US zoo deal for Greater Manchester VR company

Immotion

Immotion, the Salford-based immersive entertainment group, has signed a three-year agreement for the installation of a 24-seat Gorilla Trek VR Theatre at Pittsburgh Zoo and PPG Aquarium.

Working in association with the Dian Fossey Gorilla Fund, the world’s oldest gorilla conservation organisation, Immotion filmed this ground breaking content on location in Volcanoes National Park in Rwanda.

Capturing a family of mountain gorillas in stereoscopic VR for a motion-platform experience is a world’s first and the directors believe a truly remarkable achievement.

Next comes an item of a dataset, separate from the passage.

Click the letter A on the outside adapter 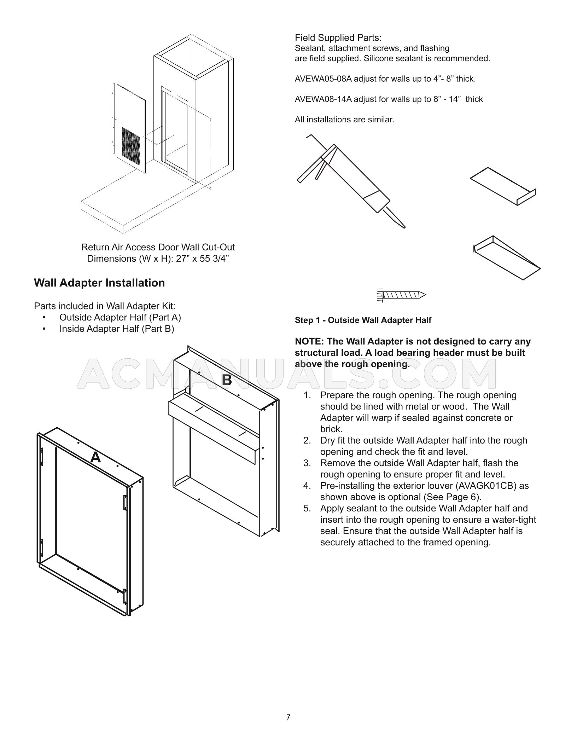(x=95, y=458)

The installation of the 24-seat VR theatre is due to open later this spring. With around one million annual visitors, Pittsburgh Zoo is the pre-eminent zoo in the region and will offer a first class venue for the cutting edge experience, said the company.

Talks with other USA zoos are at an advanced stage and Immotion will soon update the market on additional zoo partner deals.

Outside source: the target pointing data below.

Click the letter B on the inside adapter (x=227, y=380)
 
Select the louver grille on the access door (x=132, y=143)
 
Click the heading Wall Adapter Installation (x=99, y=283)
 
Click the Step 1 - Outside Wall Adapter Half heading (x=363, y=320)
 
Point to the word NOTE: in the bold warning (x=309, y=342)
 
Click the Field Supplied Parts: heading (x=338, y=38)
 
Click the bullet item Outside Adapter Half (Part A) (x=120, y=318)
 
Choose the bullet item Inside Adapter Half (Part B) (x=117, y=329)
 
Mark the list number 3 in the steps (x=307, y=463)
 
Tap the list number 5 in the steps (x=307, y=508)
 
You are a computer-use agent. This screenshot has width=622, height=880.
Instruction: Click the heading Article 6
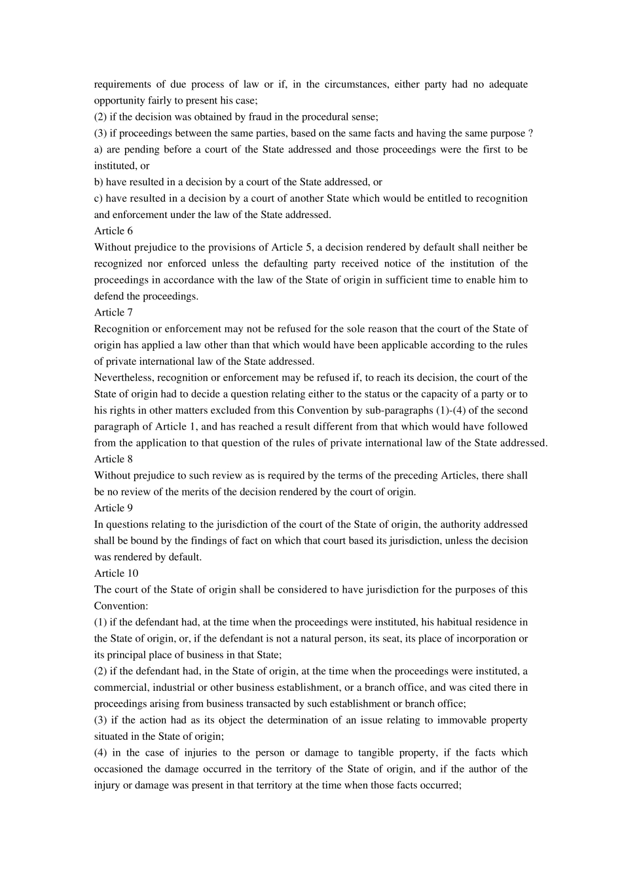(x=113, y=231)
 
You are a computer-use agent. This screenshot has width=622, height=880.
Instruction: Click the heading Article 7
(x=113, y=312)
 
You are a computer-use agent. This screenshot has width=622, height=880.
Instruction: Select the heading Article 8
(x=113, y=459)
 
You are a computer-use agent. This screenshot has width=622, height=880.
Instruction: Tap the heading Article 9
(x=113, y=508)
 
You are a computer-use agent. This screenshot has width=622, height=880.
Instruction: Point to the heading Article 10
(x=116, y=574)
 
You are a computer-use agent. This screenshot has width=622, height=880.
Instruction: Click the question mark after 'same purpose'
(x=530, y=134)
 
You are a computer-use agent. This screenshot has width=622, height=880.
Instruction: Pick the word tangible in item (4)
(x=363, y=753)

Rod Findley, president, LBE (location-based entertainment) & group commercial director – Immotion, said: “We are thrilled to have partnered with Pittsburgh Zoo & PPG Aquarium for our first zoo-based theatre. We’re confident the partnership will be a huge win for the zoo, its patrons and for Immotion.

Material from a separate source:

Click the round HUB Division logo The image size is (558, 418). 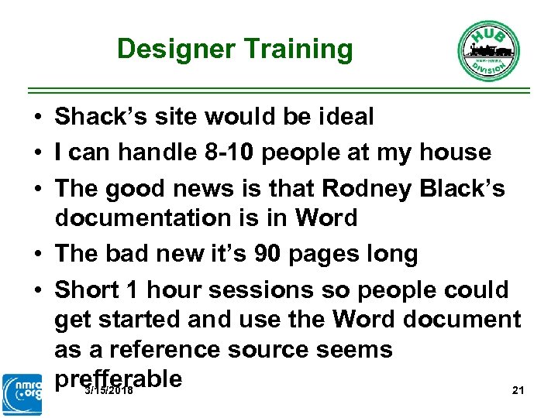click(488, 50)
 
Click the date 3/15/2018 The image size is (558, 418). click(108, 391)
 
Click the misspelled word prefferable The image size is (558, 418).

“Working hand in hand with Tara Stoinski, lead primatologist and CEO of the Dian Fossey Gorilla Fund, was a dream come true for our documentary team. Tara’s insight into the conservation issues and the intricacies of gorilla behavior provided us with an intimate and up-close understanding of mountain gorillas in the wild.

“The result is a programme that will engage, entertain and inspire visitors in a whole new way.”

He added: “We look forward to signing up more zoo partners in the coming weeks and months as we roll-out this seminal experience.”

Yesterday, Immotion announced its annual results, including a 230% increase in revenues of £9.4m, and plans to spin out both its home-based entertainment (HBE) and Uvisan divisions. Pre-tax losses halved from £4.818m to £2.037m as markets recovered from the coronavirus pandemic.